═══ SOURCE
Find the Image $2x-3y=0$ given matrix transformation Be $M$ the linear transformation represented by matrix $T$:
$$T = 
    \left[ \begin{matrix}
    5 & 2 \\
    4 & 1 \\
    \end{matrix}\right ]
$$
Mark the correct answer which show the image by $M$ of the line $2x-3y = 0$
(A) $19x - 8y = 0$
(B) $19x - 14y = 0$ (answer)
(C) $19x -15y = 0$
(D) $15x-14y = 0$
(E) $4x - 5y = 0$
Any hints?
My first attempt was related the tranformation the each coordanaties from line r: 2x-3y = 0 with matrix T.
r as a vector: $\vec{r} = \left[\begin{matrix} 2\\-3\end{matrix}\right]$
$\vec{z} = T . \vec{r} =  \left[\begin{matrix} 4\\-5\end{matrix}\right]$ (wrong)
 A: The simplest way to obtain the image of the given line 
$$2x-3y = 0$$
is to obtain images of its $2$ points - why don't select the natural points $A=[0,0],\ B=[3,2]$?
Computing their images we obtain
$$\left( \begin{matrix}
    5 & 2 \\
    4 & 1 \\
    \end{matrix}\right )\cdot
\left( \begin{matrix}
    0 \\
    0 \\
    \end{matrix}\right ) = \color{red}{
\left( \begin{matrix}
    0\\
    0 \\
    \end{matrix}\right )},\quad\left( \begin{matrix}
    5 & 2 \\
    4 & 1 \\
    \end{matrix}\right )\cdot
\left( \begin{matrix}
    3 \\
    2 \\
    \end{matrix}\right ) = \color{red}{
\left( \begin{matrix}
    19\\
    14 \\
    \end{matrix}\right )},$$
Now we write the equation of the line passing through resulting points $\color{red}{(0, 0)}$ and $\color{red}{(19, 14)}$, obtaining the correct result
$$\color{red}{14x-19y=0},$$
which is similar to your incorrect result (B).
══════
═══ INFORMATION PROVIDED
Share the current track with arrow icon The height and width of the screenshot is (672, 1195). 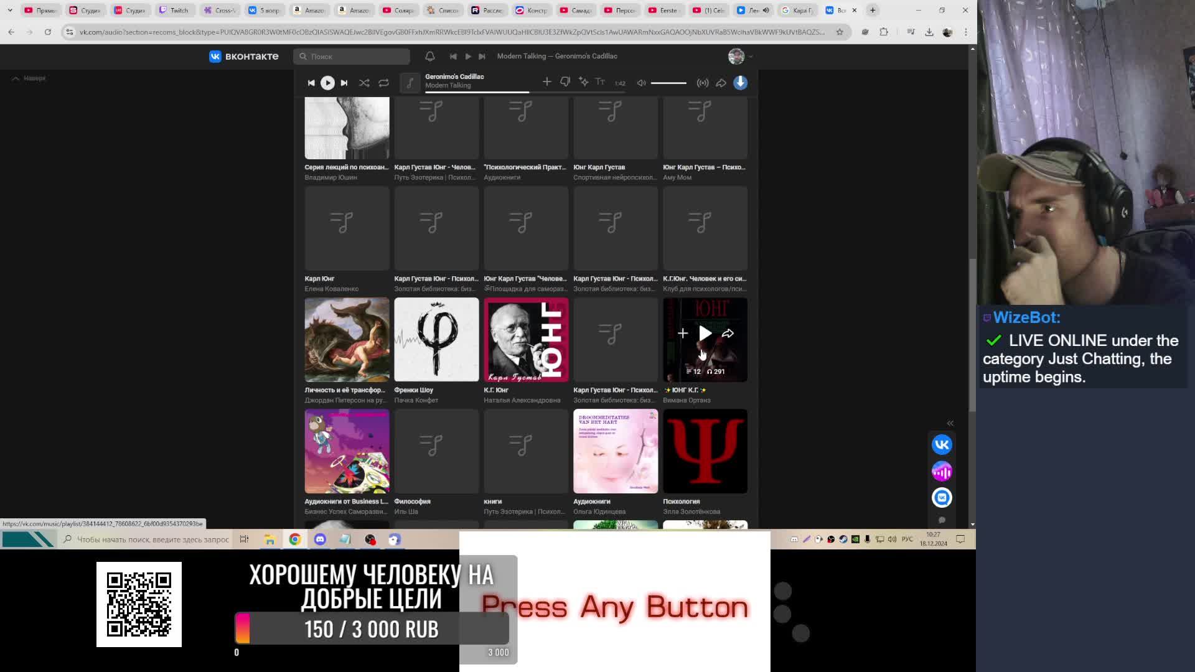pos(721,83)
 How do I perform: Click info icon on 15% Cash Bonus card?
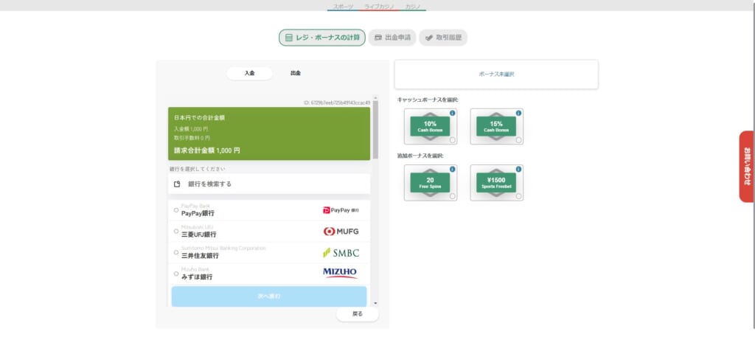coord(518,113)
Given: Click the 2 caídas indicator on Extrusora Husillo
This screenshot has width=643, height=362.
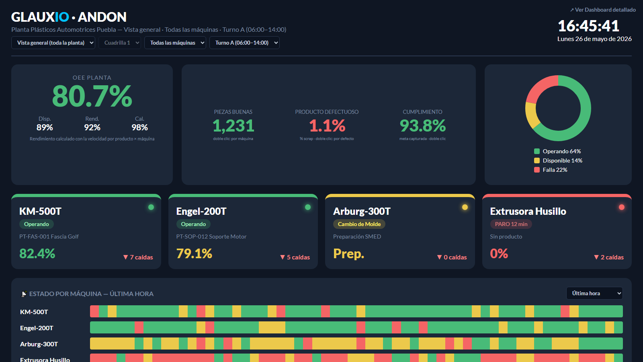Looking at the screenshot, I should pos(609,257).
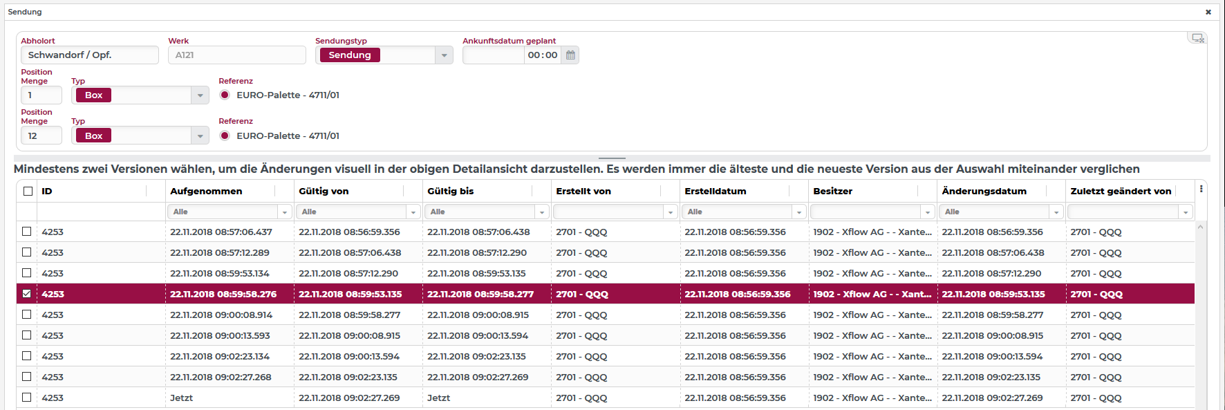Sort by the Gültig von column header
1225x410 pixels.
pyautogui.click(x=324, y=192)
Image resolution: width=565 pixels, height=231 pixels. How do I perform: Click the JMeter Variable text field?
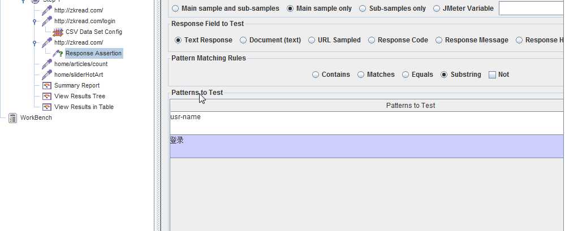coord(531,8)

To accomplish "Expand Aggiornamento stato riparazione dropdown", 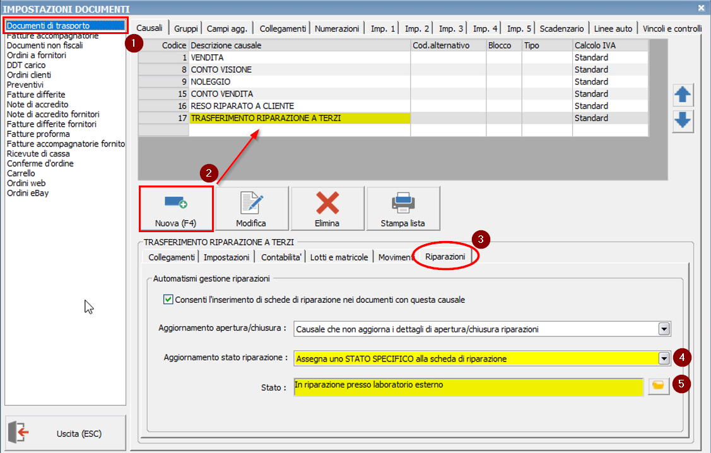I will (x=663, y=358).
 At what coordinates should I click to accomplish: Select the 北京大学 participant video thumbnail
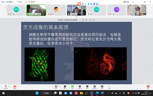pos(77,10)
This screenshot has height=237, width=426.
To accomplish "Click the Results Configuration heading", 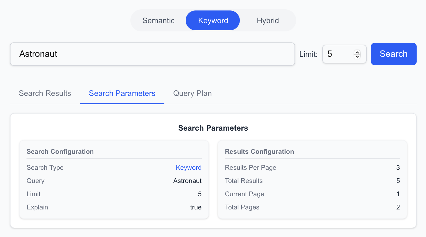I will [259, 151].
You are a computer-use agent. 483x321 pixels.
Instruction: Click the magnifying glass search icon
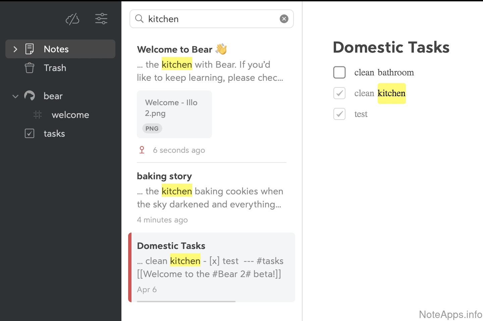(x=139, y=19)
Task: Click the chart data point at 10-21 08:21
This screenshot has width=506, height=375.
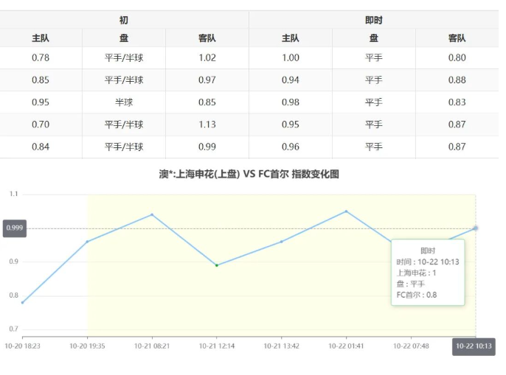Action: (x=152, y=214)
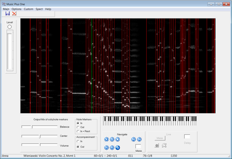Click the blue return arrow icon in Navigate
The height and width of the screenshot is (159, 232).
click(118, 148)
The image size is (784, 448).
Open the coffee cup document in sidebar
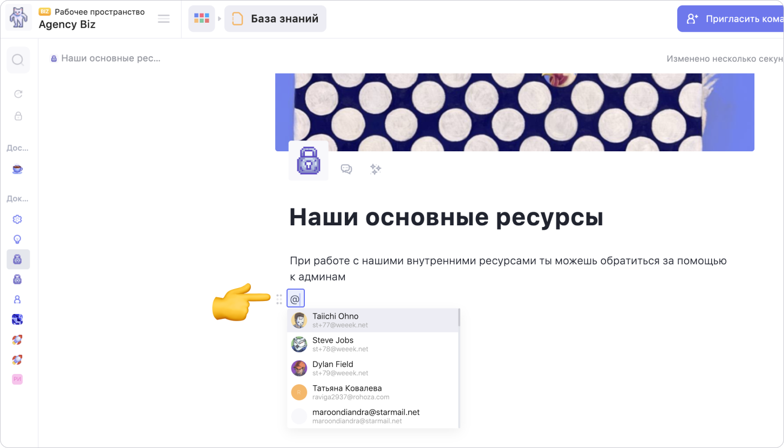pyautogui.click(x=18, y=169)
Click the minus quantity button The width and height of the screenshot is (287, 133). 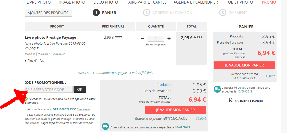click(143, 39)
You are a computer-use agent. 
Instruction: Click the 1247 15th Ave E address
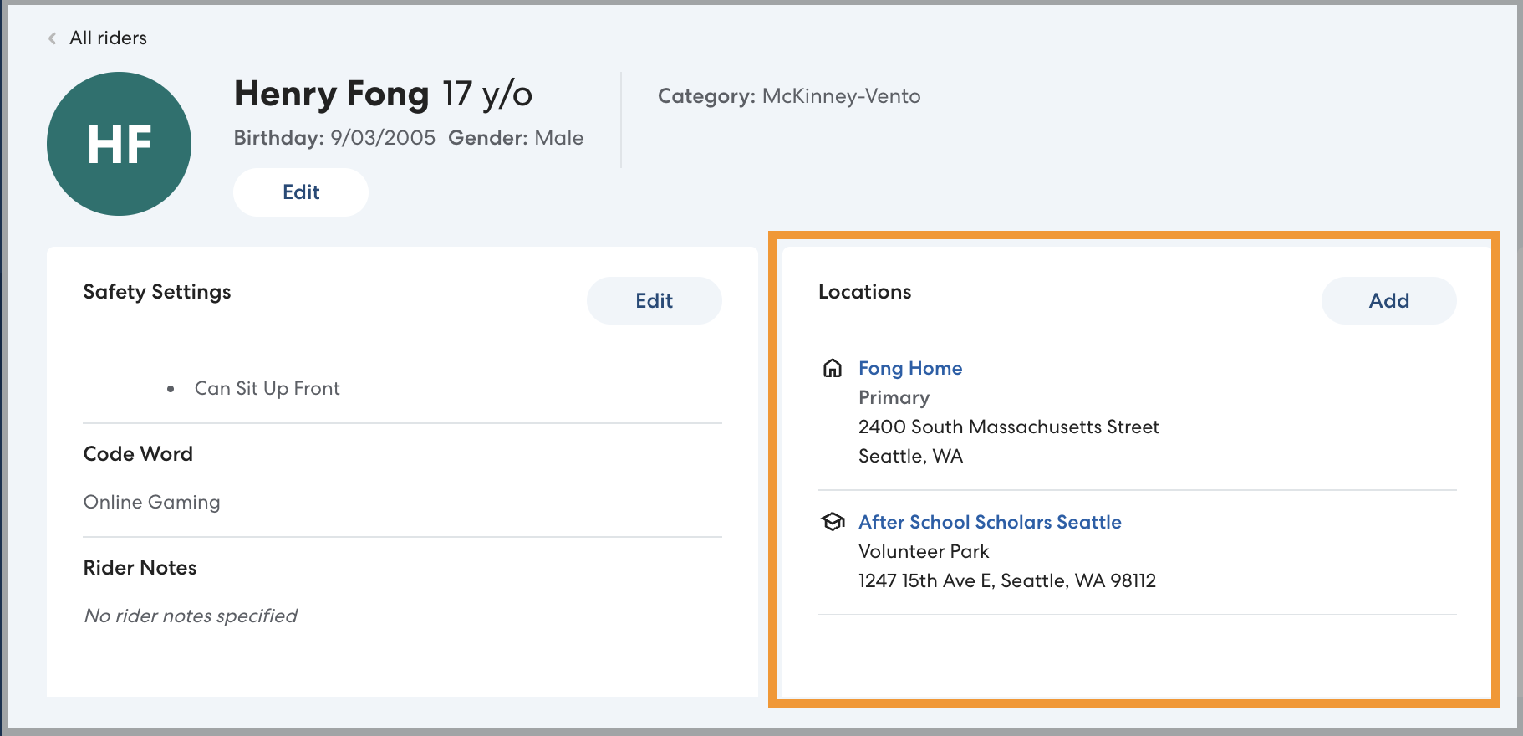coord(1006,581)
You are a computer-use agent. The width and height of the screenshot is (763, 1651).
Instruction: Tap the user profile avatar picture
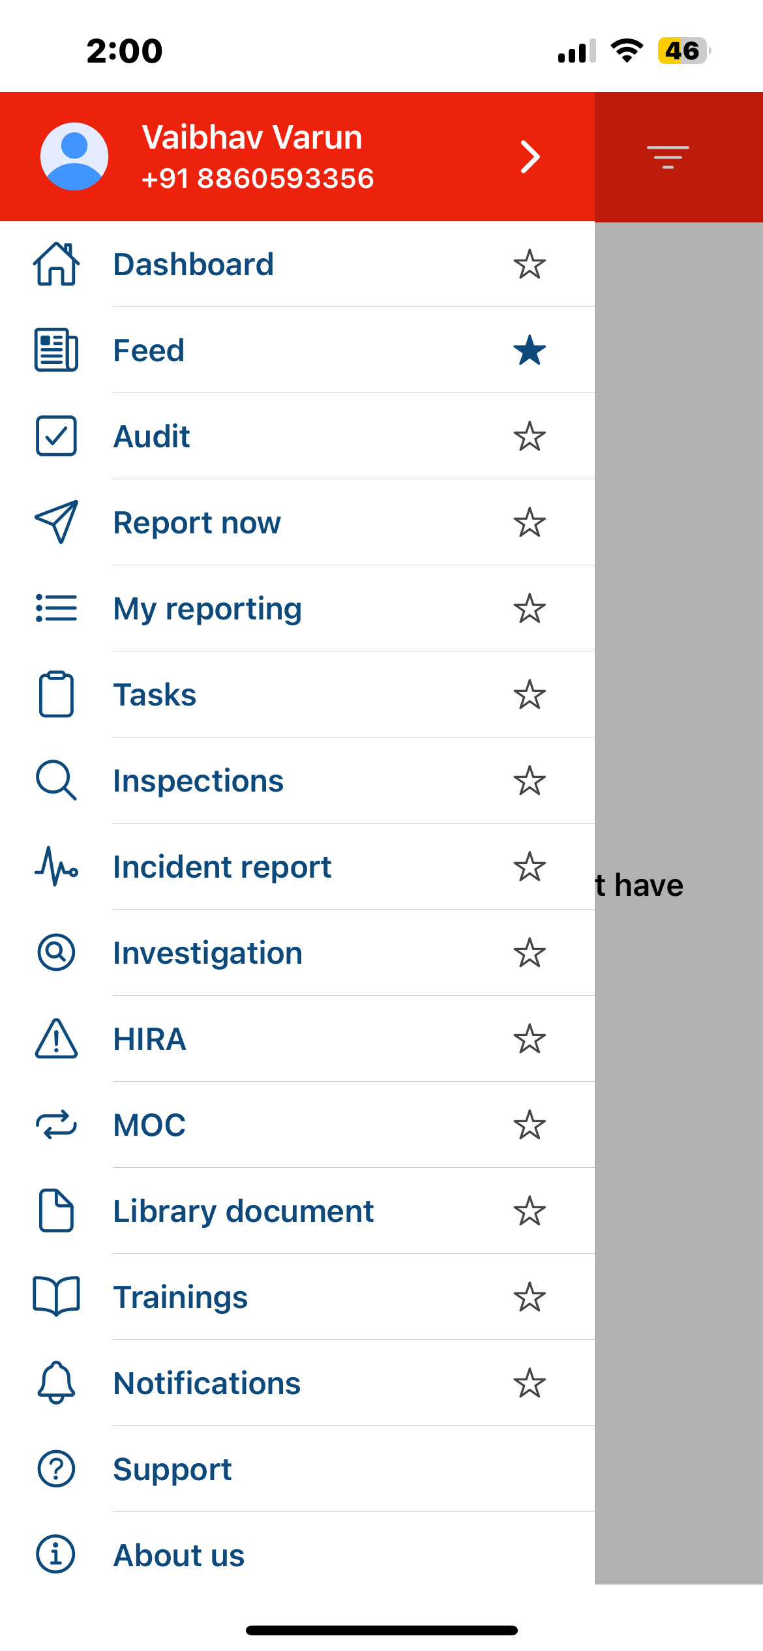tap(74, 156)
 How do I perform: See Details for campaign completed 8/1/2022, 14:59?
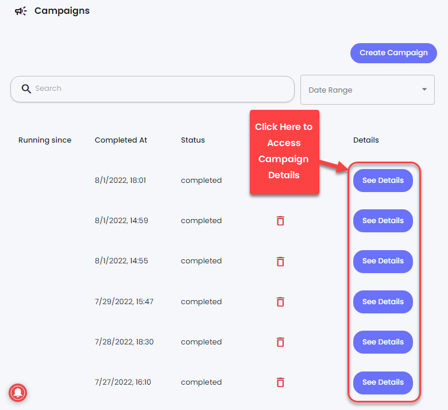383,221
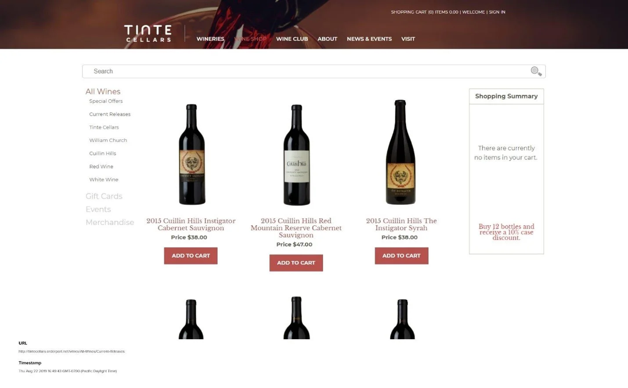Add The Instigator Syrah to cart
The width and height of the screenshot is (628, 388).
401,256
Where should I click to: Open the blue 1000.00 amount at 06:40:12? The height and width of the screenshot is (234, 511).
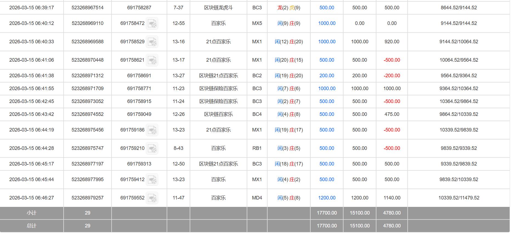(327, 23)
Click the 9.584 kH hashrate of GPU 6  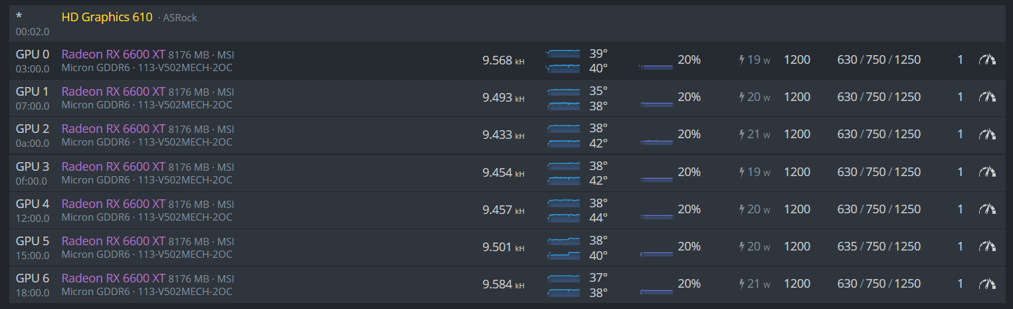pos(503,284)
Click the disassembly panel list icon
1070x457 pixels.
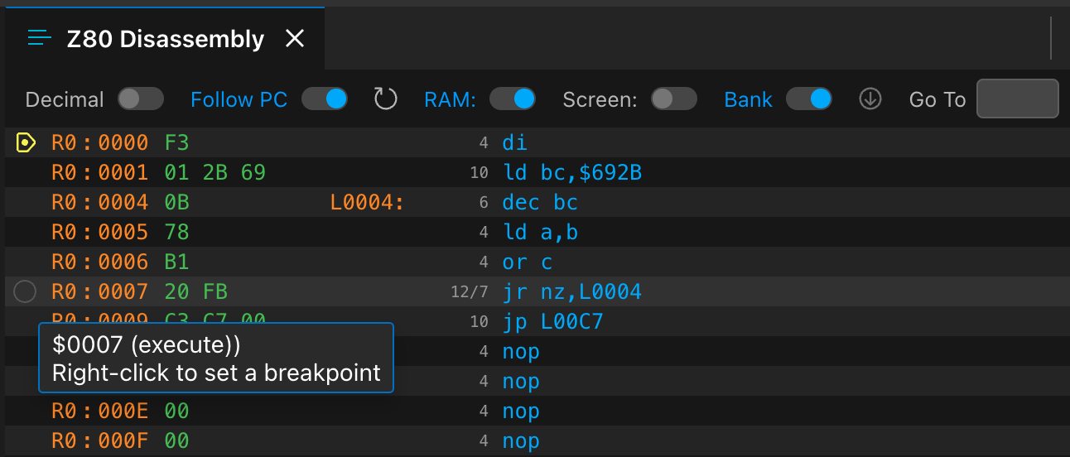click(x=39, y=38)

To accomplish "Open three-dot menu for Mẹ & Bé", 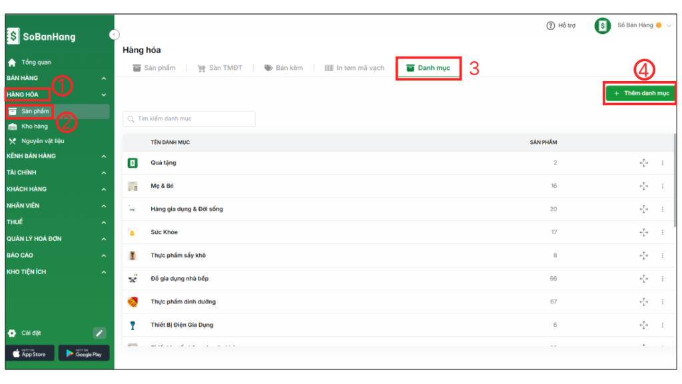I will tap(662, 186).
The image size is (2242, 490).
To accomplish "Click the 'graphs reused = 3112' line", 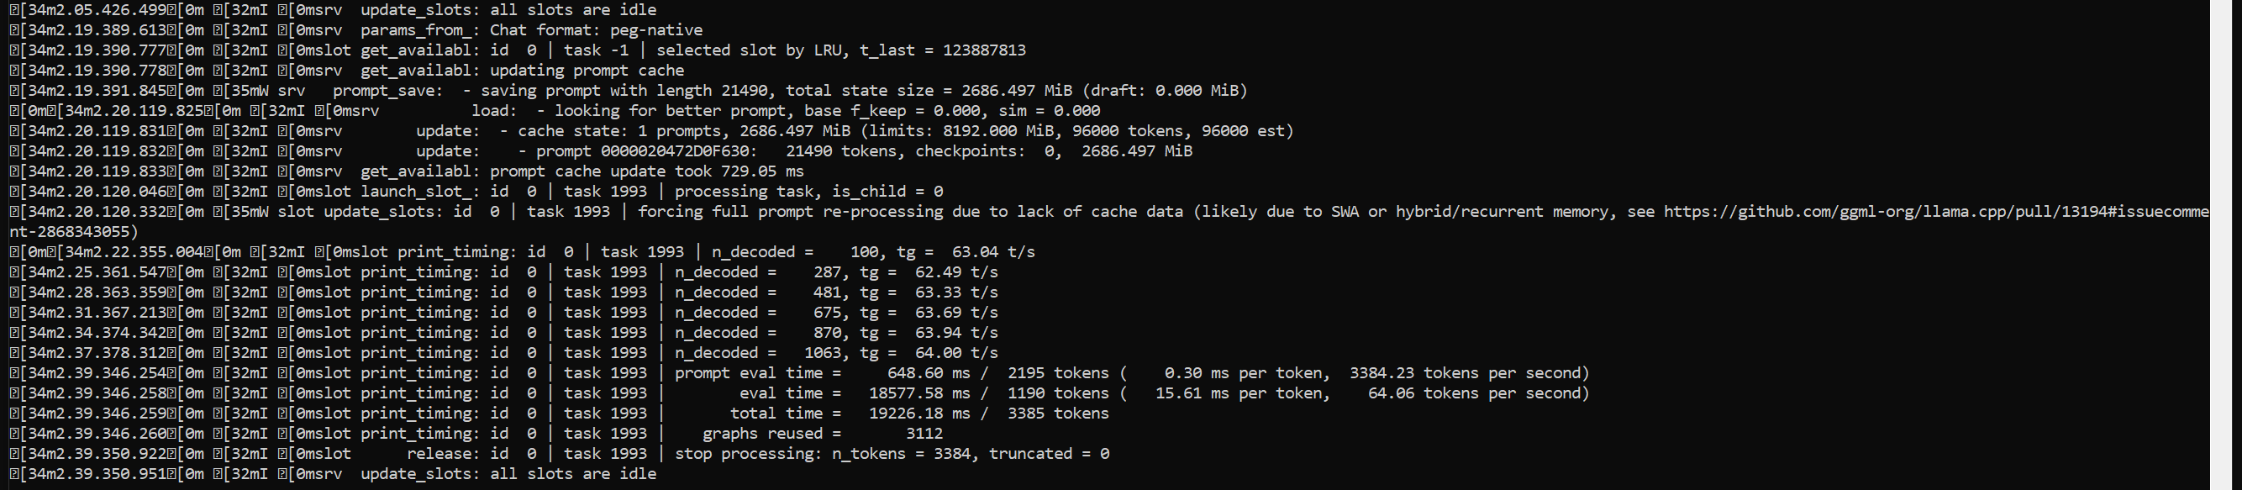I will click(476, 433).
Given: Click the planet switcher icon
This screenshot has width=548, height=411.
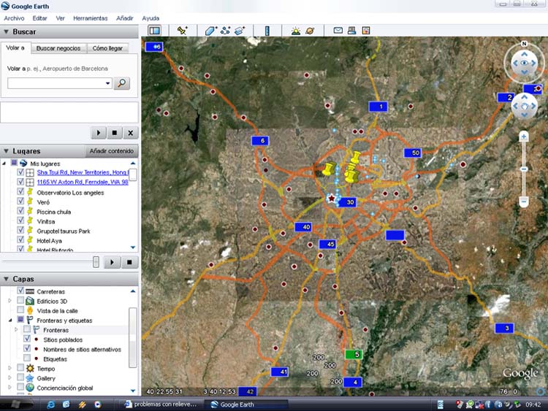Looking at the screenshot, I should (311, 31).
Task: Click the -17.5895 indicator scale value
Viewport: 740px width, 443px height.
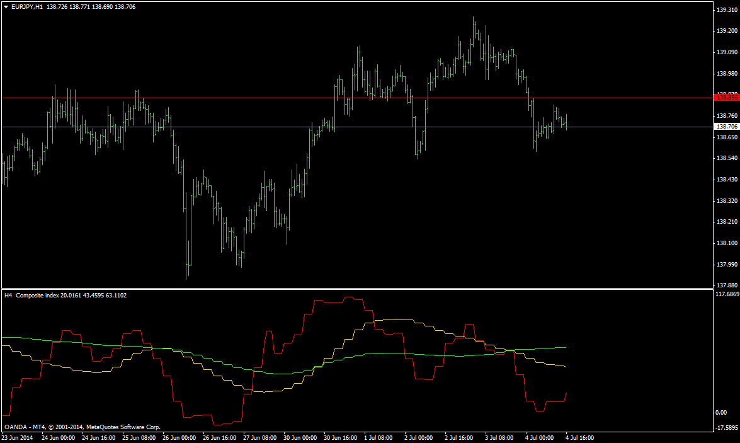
══════
**TASK REQUIREMENTS**
A - In the thread on the matrix transformation, what equation does the reply give for the image of the line 2x - 3y = 0?
B - Please reproduce the stretch of the thread from "Find the Image" through "14y = 0$ (answer)".

**TASK ANSWERS**
A - 14x - 19y = 0

B -
Find the Image $2x-3y=0$ given matrix transformation Be $M$ the linear transformation represented by matrix $T$:
$$T = 
    \left[ \begin{matrix}
    5 & 2 \\
    4 & 1 \\
    \end{matrix}\right ]
$$
Mark the correct answer which show the image by $M$ of the line $2x-3y = 0$
(A) $19x - 8y = 0$
(B) $19x - 14y = 0$ (answer)